{A. UPGMA based progressive multiple alignment using GCG PILEUP.}

{1. Find a suitable family of sequences.}

{2. Align your sequences using PILEUP.}

{3. Repeat using different gap penalties.}

{4. Generate UPGMA and neighbor joining trees from your alignment}

{B. Neighbor joining based progressive alignment with CLUSTALW.}

{1. Find out about the CLUSTAL W program.}

{2. Align your sequences using CLUSTAL W, using both default parameters and the "&Toggle Slow/Fast pairwise alignments " option. Report these trees in your notebook and compare them with the ones generated in A4 above. }

{3. Examine the alignment and manually correct poorly aligned regions, remove very large gaps, etc.
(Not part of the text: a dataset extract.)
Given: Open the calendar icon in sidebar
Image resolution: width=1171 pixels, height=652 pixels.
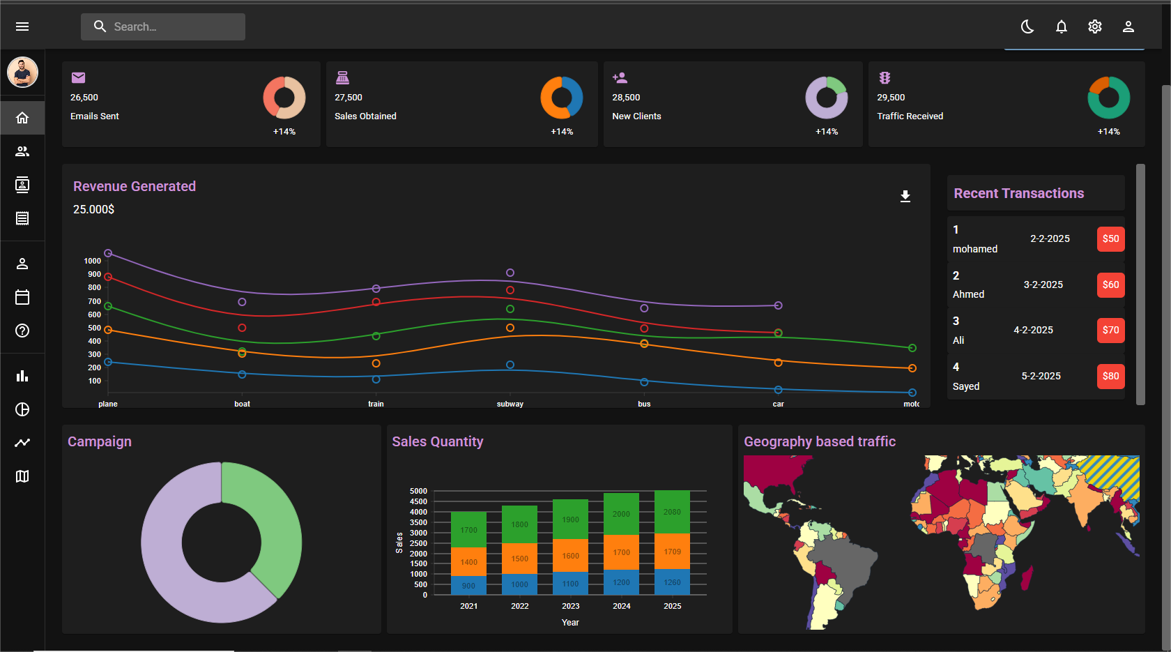Looking at the screenshot, I should [x=22, y=297].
What changes did you make to your alignment and why?}

{5. Write out your final tree in Phylip (.ph) and GCG (.msf)(alignment) formats for use in the next two sections of this exercise.}

{C. Parsimony trees using the GCG version of PAUP.}

{1. Read the CLUSTAL alignment into the GCG PAUPSEARCH program. Construct a tree using the "Exhaustive tree search" and "Parsimony" options. Make a plot of this tree using the PAUPDSPLAY program. }

{2. Construct a tree using the "Heuristic tree search" and "Parsimony" options. How does this tree compare to the tree in C1?}

{3. Perform a bootstrap analysis of the parsimony tree using the "Bootstrap analysis using branch-and-bound search" and "Parsimony" options. Based on the partition analysis, what are the most likely alternatives to your tree? }

{4. Perform a bootstrap analysis using the "Bootstrap analysis using neighbor-joining distance" option and compare this to the CLUSTALW analysis.}

{D. Parsimony and maximum likelihood trees using Phylip.}

{1. Familiarize yourself with the Phylip PROTPARS program by reading the document in /software/nonrdist/phylip-3.6/doc/protpars.html. Run PROTPARS (/home/solaris/nsci/bi141s/protpars) and compare the tree to those of PAUPSEARCH. }

{2. Familiarize yourself with the Phylip PROML program by reading the document in /software/nonrdist/phylip-3.6/doc/proml.html. Run PROML (/home/solaris/nsci/bi141s/proml) and compare to the other trees you have constructed.}

{E. Questions.}

  1. Explain what is meant by progressive alignment.
  2. Why are progressive alignments the only practical multiple alignment techniques?
  3. Explain the basic steps used by PILEUP in making a progressive alignment.
  4. What type of tree is used as a guide tree by PILEUP?
  5. What are the main enhancements in CLUSTAL with respect to PILEUP?
  6. What are the two most serious drawbacks common to all progressive alignments?
  7. Describe two ways one can evaluate the correctness of a phylogenetic tree based on sequence data?
  8. What is an outgroup? Suggest a species that would be an appropriate outgroup for a tree linking humans, cows, raccoons, dogs, and elephants.
  9. What is an outgroup used for in phylogenetic analysis?
  10. What is meant by "once a gap, always a gap"?
  11. What are the main differences between the Fitch-Margoliash method, the neighbor joining method, and the UPGMA method?
  12. Bootstrapping is a resmapling method. What is it that is resampled and how is this done?
  13. Why does one need to "correct" distance used in making trees?
  14. Describe two problems with parsimony approaches to constructing trees.
  15. How does the "Occams razor" principle relate to parsimony trees.
  16. What kind of tree would be best for classifying enzymes according to function. Why?